If you are a U.S. green card holder interested in applying for U.S. citizenship (naturalization), but your first two years of U.S. residence are or were "conditional" rather than "permanent," how does that affect the waiting period before you apply to naturalize and become a U.S. citizen?
It is certainly in the interests of conditional residents to count as much time as possible toward their eventual naturalization. In ordinary circumstances, green card holders must wait five years before applying to naturalize. Exceptions do exist, such as for the spouses of U.S. citizens, who can apply after three years if they have been married and living together all that time. But the wait is often a long one, made worse by processing backlogs at U.S. Citizenship and Immigration Services (USCIS).
Fortunately, your years as a conditional resident count, as described here.
First, it helps to understand what conditional residence is.
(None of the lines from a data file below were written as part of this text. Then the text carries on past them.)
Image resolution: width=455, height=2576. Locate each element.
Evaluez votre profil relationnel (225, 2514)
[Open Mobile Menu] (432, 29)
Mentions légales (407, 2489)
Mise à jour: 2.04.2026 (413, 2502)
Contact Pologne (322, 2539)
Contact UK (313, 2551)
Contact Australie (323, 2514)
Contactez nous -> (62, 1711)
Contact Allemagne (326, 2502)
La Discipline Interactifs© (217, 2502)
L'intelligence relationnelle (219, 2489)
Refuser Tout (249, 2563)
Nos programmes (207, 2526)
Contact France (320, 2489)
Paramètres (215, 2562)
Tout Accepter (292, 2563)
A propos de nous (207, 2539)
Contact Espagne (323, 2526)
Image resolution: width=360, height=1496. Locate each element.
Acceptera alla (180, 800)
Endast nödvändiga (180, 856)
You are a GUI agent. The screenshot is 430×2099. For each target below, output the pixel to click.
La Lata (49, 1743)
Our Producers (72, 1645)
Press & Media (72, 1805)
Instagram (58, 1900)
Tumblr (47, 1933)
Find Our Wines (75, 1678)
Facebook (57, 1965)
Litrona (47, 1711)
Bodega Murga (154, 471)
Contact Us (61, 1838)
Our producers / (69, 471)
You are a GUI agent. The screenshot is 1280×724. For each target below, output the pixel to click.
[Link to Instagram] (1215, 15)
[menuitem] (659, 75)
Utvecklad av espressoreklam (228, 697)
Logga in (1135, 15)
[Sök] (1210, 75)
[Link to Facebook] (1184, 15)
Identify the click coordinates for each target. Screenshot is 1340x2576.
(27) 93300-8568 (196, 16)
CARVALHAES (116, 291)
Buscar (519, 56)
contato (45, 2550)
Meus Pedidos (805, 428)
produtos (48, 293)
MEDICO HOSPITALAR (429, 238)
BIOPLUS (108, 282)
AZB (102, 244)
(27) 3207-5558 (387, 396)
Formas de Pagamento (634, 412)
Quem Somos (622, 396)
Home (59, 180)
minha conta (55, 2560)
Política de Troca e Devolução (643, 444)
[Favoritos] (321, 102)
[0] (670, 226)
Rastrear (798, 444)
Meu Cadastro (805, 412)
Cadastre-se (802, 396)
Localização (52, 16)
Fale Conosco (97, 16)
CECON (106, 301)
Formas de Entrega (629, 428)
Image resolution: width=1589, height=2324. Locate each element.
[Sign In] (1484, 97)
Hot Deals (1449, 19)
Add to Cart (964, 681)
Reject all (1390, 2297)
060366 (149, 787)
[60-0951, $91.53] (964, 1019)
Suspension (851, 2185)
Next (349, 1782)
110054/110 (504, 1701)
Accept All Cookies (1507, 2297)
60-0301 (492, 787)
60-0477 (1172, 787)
This status is much like permanent residence. In both cases, one receives lawful U.S. residence and a "green card." In the short term, this comes with the same rights and responsibilities as all green card holders have, such as the right to travel and to work in the United States without needing separate work authorization.
However, a conditional resident's green card—and the underlying status—expire after two years. This gives U.S. Citizenship and Immigration Services (USCIS) a chance to reevaluate the person's case and make sure it doesn't involve marriage fraud. If, close to the end of those two years, a conditional resident fails to take steps to convert from conditional to permanent residence (as described below), that person will lose status in the United States and be subject to removal (deportation).
Immigrants who marry U.S. citizens must often go through two years of conditional residence before applying to convert to permanent residence (if their marriage was less than two years old at the time of being approved for the green card).
Immigrants who get their green cards as entrepreneurs (in category EB-5, by investing at least $500,000 in a U.S. business) must also spend two years as conditional residents before becoming permanent residents.
The bottom line is that if you spend two years as a U.S. conditional resident, but you become a permanent resident at the end of them, you can count your years of residence starting at the date you were approved for conditional residence toward the number of years you need as a lawful permanent resident before applying for naturalization. You will ordinarily find that approval date on your permanent green card (unless, of course, you haven't received it yet).
Fortunately, for people who have spent two years as a conditional resident, those two years count as permanent residence when it comes to applying for naturalized U.S. citizenship—on one condition. You must have successfully become a permanent resident at the end of those years.
That requires submitting an application to USCIS to remove the conditions on your residence. You will do so using Form I-751 if you obtained your residence on the basis of marriage and Form I-829 if you obtained residence as an investor or entrepreneur. If all goes well, you will successfully demonstrate your continued eligibility for a U.S. green card and ultimately receive USCIS approval.
Unfortunately, you can wait so long for USCIS to take action on your I-751 application that you will have accrued far more time than is necessary for you to become eligible to apply for naturalized U.S. citizenship. In such circumstances, USCIS will sometimes allow people to submit their N-400 naturalization application even before the conditions on their residence have been approved. USCIS would then make a decision on both applications, ideally during the naturalization interview. Talk to a lawyer for details on this, because USCIS doesn't always act consistently, and has been known to put an approvable naturalization application on hold pending a separate decision on the I-751.